*** Opening EXCERPTED TEXT ***
WHY IS IT SO HARD TO GET ANSWERS?

The first hit to come up with that is a post by another parent, also worried about her kid:

circle_of_moms_com

Taking the long view

long view

While our child is sick, we parents quite naturally see his speedy recovery as our number-one objective. We take him to the doctor. We get the appropriate medications. We keep him comfortable. And, almost always, he does recover very soon. Then everyone can return to more pleasant activities.

It’s natural to want a similar outcome if health issues arise that present a greater challenge. And of course, there’s nothing wrong with high expectations. Optimism is part of healthy living. When we believe things will work out well, we are happier and also better able to reassure a child who may be confused or frightened by his circumstances. This does not change the fact that some conditions, such as developmental disabilities, have no easy cure.
*** Closing EXCERPTED TEXT ***
Reproduce the excerpt on caring for a sick child word for word, everything from "Taking the long" down to "no easy cure.".
*** Opening DATASET ***
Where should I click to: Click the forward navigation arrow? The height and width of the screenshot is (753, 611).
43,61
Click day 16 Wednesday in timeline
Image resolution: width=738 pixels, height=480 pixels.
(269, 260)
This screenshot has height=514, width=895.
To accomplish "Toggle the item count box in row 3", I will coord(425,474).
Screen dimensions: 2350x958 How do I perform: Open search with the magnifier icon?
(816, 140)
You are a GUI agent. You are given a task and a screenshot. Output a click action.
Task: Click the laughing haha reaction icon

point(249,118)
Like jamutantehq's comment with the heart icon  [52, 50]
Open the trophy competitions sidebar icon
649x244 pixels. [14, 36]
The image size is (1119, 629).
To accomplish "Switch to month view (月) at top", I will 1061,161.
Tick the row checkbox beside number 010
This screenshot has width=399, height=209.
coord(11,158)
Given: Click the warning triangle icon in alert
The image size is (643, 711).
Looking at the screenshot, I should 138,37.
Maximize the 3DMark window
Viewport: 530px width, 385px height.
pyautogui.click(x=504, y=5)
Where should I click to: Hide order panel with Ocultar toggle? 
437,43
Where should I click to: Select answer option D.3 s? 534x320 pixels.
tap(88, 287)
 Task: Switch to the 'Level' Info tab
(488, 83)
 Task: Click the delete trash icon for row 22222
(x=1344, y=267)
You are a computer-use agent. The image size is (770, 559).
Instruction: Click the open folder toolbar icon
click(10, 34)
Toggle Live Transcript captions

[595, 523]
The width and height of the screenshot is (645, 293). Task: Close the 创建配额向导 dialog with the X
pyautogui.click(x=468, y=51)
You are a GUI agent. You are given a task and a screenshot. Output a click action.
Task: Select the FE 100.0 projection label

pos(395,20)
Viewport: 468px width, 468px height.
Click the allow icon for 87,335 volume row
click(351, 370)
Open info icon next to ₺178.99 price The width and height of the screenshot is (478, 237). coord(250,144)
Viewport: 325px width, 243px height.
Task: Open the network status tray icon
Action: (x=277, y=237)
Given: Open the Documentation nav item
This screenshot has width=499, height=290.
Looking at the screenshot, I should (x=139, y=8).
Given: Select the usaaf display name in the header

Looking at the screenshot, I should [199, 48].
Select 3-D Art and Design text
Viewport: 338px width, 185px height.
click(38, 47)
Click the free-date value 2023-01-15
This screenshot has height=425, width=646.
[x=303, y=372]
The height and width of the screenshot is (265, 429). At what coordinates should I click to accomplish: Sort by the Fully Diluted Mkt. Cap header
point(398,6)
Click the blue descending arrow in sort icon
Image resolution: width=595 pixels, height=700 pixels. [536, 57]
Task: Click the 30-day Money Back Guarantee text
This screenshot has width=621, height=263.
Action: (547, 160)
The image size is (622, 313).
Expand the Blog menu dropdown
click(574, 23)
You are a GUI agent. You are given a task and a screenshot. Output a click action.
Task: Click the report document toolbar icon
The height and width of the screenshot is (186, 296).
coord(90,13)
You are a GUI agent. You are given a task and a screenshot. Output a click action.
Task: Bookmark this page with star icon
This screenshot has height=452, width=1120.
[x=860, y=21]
*** Closing DATASET ***
SOLUTION FOR THIS EXERCISE:
Taking the long view

long view

While our child is sick, we parents quite naturally see his speedy recovery as our number-one objective. We take him to the doctor. We get the appropriate medications. We keep him comfortable. And, almost always, he does recover very soon. Then everyone can return to more pleasant activities.

It’s natural to want a similar outcome if health issues arise that present a greater challenge. And of course, there’s nothing wrong with high expectations. Optimism is part of healthy living. When we believe things will work out well, we are happier and also better able to reassure a child who may be confused or frightened by his circumstances. This does not change the fact that some conditions, such as developmental disabilities, have no easy cure.